Simfoni Nasionalisme Nan Megah Karya Yogyakarta Royal Orchestra Membius Penikmat Orkestra Ibu Kota
Konser bertajuk Hari Penegakan Kedaulatan Negara itu menjadi kali kedua bagi kelompok musik Yogyakarta Royal Orchestra menggelar konser di Jakarta dan yang pertama konsernya dibuka untuk umum.
Baca juga: Cerita Soal Repertoar Istimewa dalam Konser HPKN Yogyakarta Royal Orchestra
Para penonton sedari sore sudah berdatangan ke gedung pertunjukan Aula Simfonia Jakarta. Mereka tak sabar ingin mendengar 10 repertoar yang berisi lagu-lagu perjuangan serta lagu daerah yang akan dibawakan malam itu.
Saat waktu pertunjukan tiba, alunan Gendhing Surceli dimainkan dan menjadi salam pembuka dari Yogyakarta Royal Orchestra. Pekikan Raus terdengar setelahnya, tanda Sri Sultan Hamengkubuwono ke-10 juga telah hadir ke area pagelaran.

● **DATA YANG DIBERIKAN**:
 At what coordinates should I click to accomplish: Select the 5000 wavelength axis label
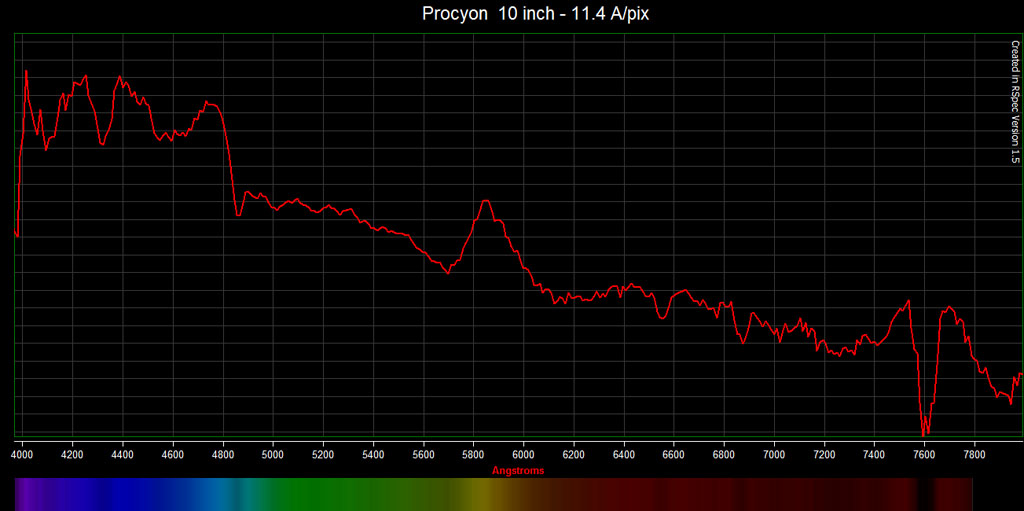[x=273, y=454]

● **KETENTUAN TUGAS**: Tuliskan bagian teks tentang konser Yogyakarta Royal Orchestra dari "Baca juga: Cerita" sampai "dibawakan malam itu." tanpa mengubah satu kata pun. Daftar di atas diambil dari sumber lain.

● **JAWABAN BENAR**:
Baca juga: Cerita Soal Repertoar Istimewa dalam Konser HPKN Yogyakarta Royal Orchestra
Para penonton sedari sore sudah berdatangan ke gedung pertunjukan Aula Simfonia Jakarta. Mereka tak sabar ingin mendengar 10 repertoar yang berisi lagu-lagu perjuangan serta lagu daerah yang akan dibawakan malam itu.